Synthetic Data: The Future Because Real Data Is Too Inefficient
January 28, 2022
One of the biggest problems with AI advancement is the lack of comprehensive datasets. AI algorithms use datasets to learn how to interpret and understand information. The lack of datasets has resulted in biased aka faulty algorithms. The most notorious examples are “racist” photo recognition or light sensitivity algorithms that are unable to distinguish dark skin tones. VentureBeat shares that a new niche market has sprung up: “Synthetic Data Platform Mostly AI Lands $25M.”

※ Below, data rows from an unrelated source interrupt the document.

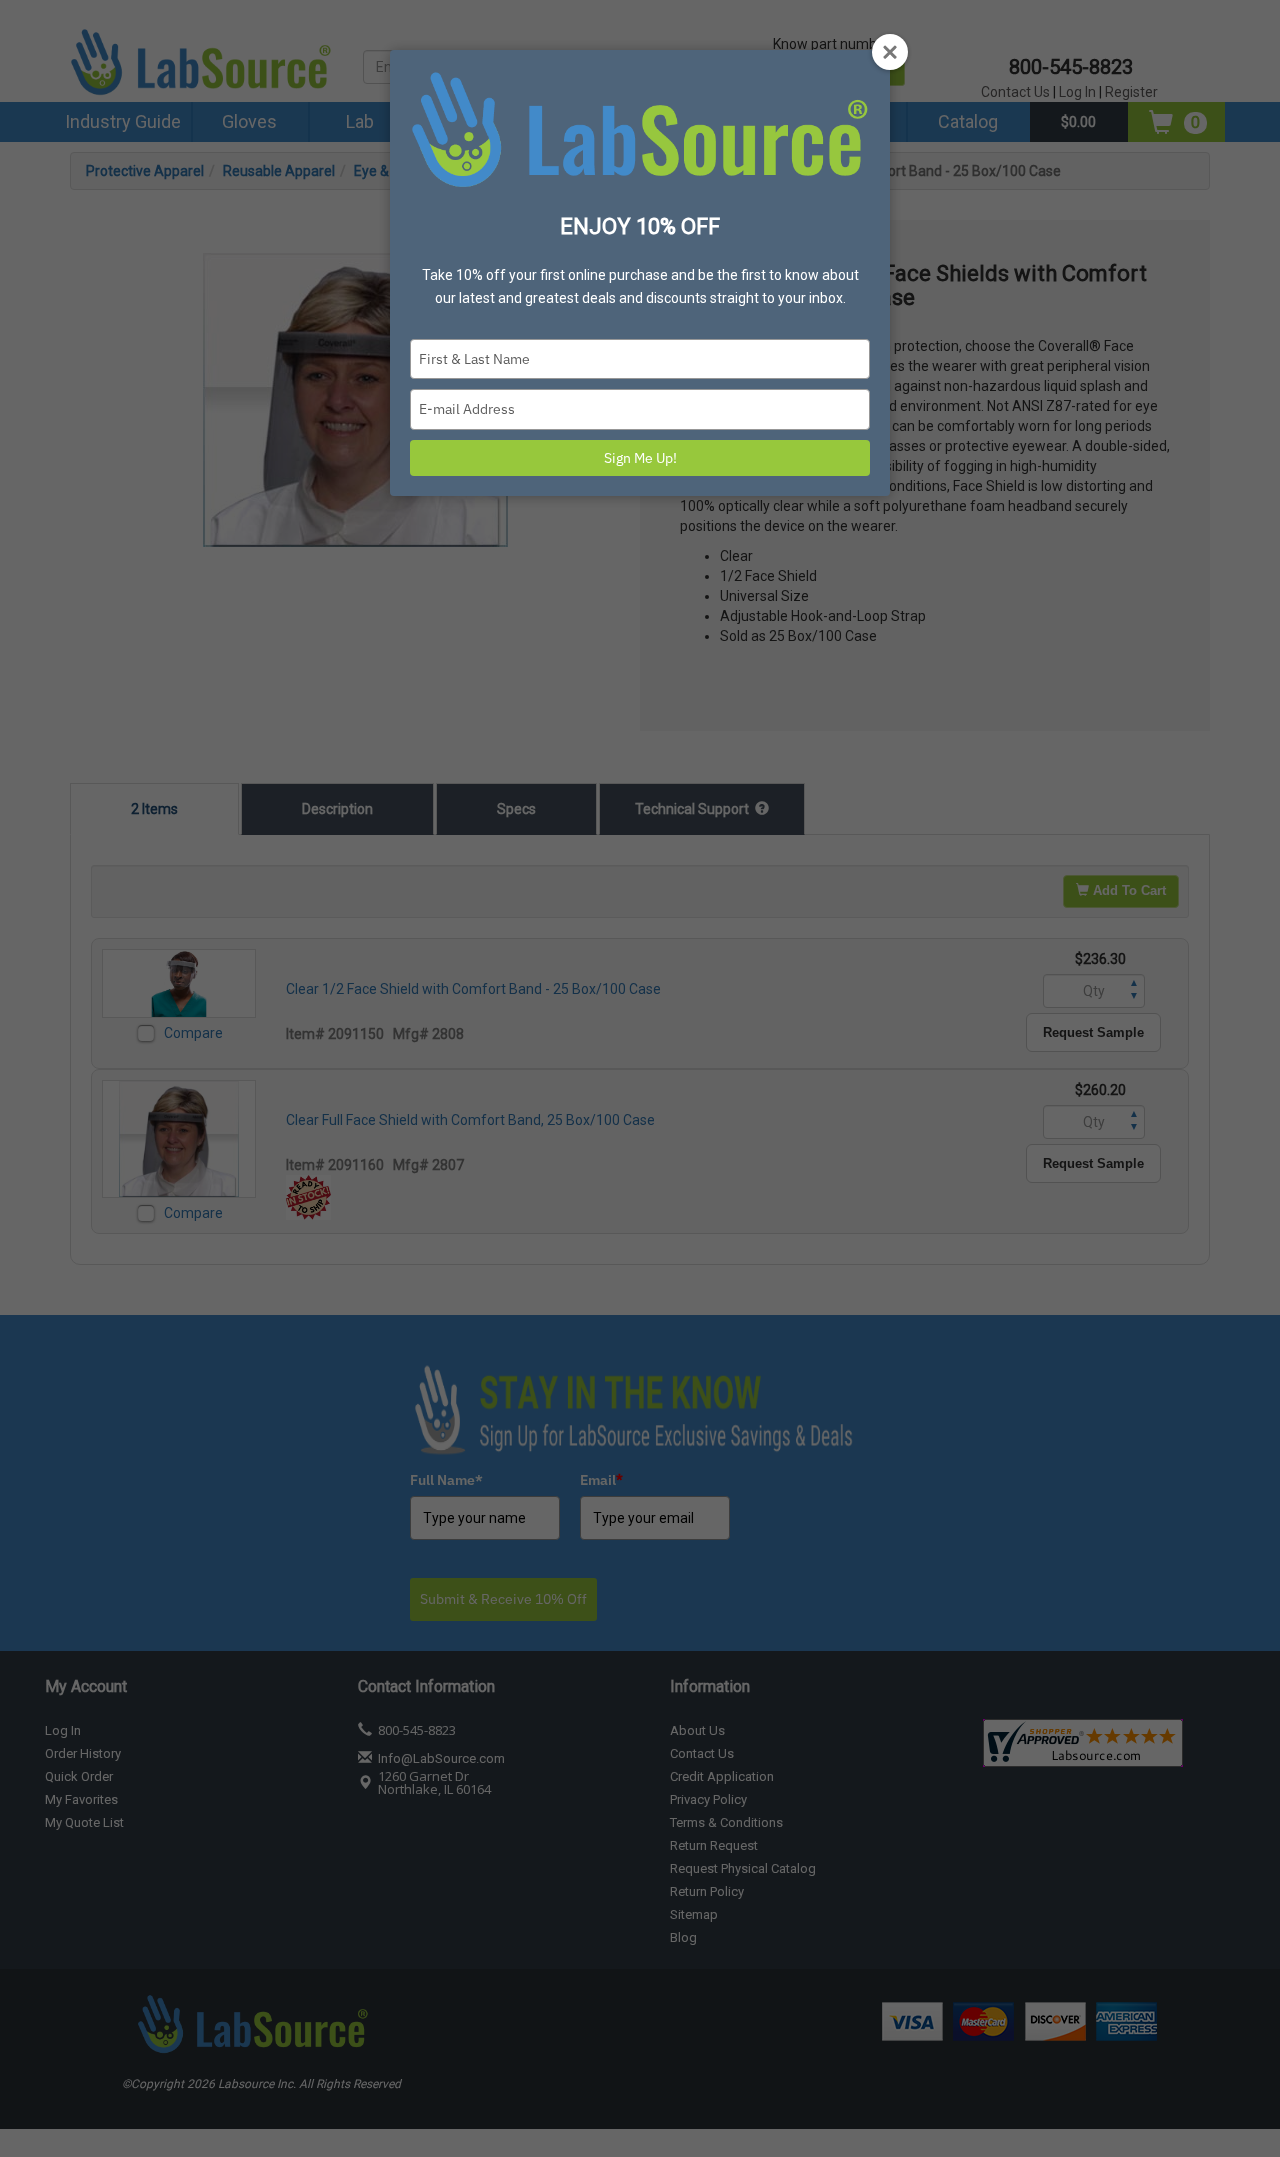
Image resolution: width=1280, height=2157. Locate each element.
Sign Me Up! (640, 458)
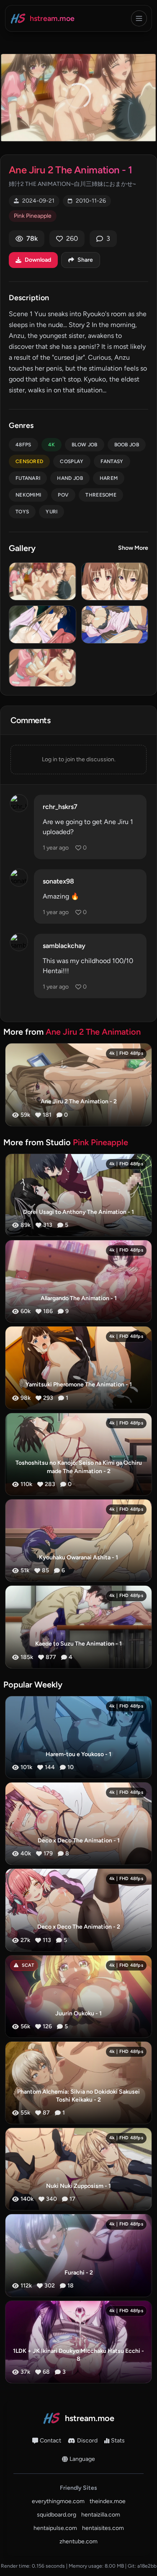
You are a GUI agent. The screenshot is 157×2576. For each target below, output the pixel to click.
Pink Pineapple (32, 215)
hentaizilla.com (100, 2514)
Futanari (27, 478)
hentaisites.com (103, 2528)
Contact (50, 2440)
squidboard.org (56, 2514)
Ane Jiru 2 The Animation (93, 1032)
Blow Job (84, 445)
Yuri (51, 512)
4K (51, 445)
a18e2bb (147, 2566)
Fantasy (112, 461)
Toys (22, 512)
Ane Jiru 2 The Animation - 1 (70, 170)
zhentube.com (78, 2541)
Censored (29, 461)
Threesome (100, 495)
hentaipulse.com (55, 2528)
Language (82, 2459)
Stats (118, 2440)
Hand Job (69, 478)
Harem (109, 478)
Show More (133, 547)
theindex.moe (108, 2501)
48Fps (23, 445)
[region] (78, 98)
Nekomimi (28, 495)
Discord (87, 2440)
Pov (63, 495)
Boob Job (126, 445)
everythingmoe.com (58, 2501)
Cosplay (71, 461)
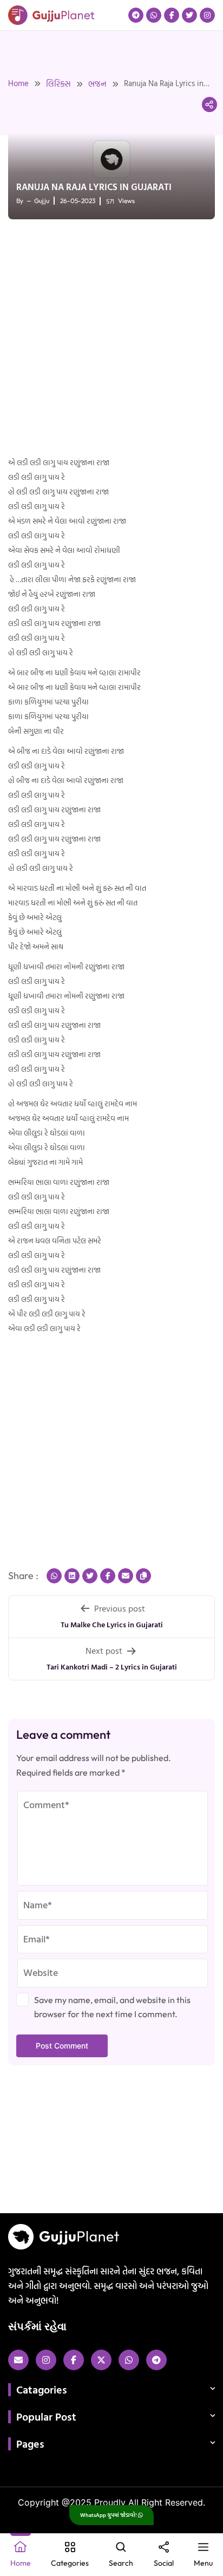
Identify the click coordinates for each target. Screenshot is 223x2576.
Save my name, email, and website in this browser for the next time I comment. (112, 2006)
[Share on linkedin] (72, 1575)
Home (18, 83)
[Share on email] (125, 1575)
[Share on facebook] (107, 1575)
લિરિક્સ (58, 83)
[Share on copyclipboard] (143, 1575)
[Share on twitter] (89, 1575)
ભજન (97, 83)
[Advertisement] (111, 339)
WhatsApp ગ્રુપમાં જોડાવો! (109, 2515)
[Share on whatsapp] (54, 1575)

Mostly AI is an Austria startup that specializes in synthetic data for AI model testing and training. The company recently acquired $25 million in funding from Molten Ventures with plans to invest the funds to accelerate the industry. Mostly AI plans to hire more employees, create unbiased algorithms, and increase their presence in Europe and North America.
It is difficult for AI developers to roundup comprehensive datasets, because of privacy concerns. There is tons of data available for AI got learn from, but it might not be anonymous and it could be biased from the get go.
Mostly AI simulates real datasets by replicating the information for data value chains but removing the personal data points. The synthetic data is described as “good as the real thing” without violating privacy laws. The synthetic data algorithm works like other algorithms:
“The solution works by leveraging a state-of-the-art generative deep neural network with an in-built privacy mechanism. It learns valuable statistical patterns, structures, and variations from the original data and recreates these patterns using a population of fictional characters to give out a synthetic copy that is privacy compliant, de-biased, and just as useful as the original dataset – reflecting behaviors and patterns with up to 99% accuracy.”
Mostly AI states that their platform also accelerates the time it takes to access the datasets. They claim their technology reduces the wait time by 90%.
Demands for synthetic data are growing as the AI industry burgeons and there is a need for information to advance the technology. Efficient, acceptable error rates, objective methods: What could go wrong?
Whitney Grace, January 27, 2022